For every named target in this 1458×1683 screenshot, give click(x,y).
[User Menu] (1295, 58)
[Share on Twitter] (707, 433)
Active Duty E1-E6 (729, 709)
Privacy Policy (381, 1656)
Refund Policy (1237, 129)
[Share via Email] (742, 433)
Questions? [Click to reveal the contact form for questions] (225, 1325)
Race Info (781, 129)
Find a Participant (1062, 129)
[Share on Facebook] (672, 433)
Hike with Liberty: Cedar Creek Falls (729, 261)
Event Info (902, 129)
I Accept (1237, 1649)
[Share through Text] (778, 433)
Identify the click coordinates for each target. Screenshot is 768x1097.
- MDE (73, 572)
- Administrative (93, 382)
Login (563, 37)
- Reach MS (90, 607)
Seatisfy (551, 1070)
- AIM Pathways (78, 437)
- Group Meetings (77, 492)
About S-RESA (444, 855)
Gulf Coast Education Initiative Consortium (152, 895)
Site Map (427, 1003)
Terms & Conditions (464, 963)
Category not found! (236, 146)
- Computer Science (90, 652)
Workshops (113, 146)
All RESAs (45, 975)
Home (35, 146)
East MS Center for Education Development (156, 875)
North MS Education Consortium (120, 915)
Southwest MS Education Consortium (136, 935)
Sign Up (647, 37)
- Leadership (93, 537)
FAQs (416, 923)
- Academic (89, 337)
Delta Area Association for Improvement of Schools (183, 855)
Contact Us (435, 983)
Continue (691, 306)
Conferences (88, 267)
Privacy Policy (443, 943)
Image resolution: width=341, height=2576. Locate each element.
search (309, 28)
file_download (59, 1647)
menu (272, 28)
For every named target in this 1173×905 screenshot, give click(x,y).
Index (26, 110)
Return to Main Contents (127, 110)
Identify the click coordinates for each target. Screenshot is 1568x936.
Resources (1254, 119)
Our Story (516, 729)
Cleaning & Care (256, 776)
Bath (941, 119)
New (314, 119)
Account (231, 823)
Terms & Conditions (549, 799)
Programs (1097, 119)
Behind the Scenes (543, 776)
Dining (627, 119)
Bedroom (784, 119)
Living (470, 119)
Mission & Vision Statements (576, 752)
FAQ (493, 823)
########################################
§ **PROBLEM REQUIREMENTS**
Please retype the lines in the section that opens with the line containing "Find a Participant (1062, 129)" and closes with the line containing "[Share through Text] (778, 433)", including both of those lines.

§ **THE ANSWER**
Find a Participant (1062, 129)
[Share on Facebook] (672, 433)
Hike with Liberty: Cedar Creek Falls (729, 261)
Event Info (902, 129)
I Accept (1237, 1649)
[Share through Text] (778, 433)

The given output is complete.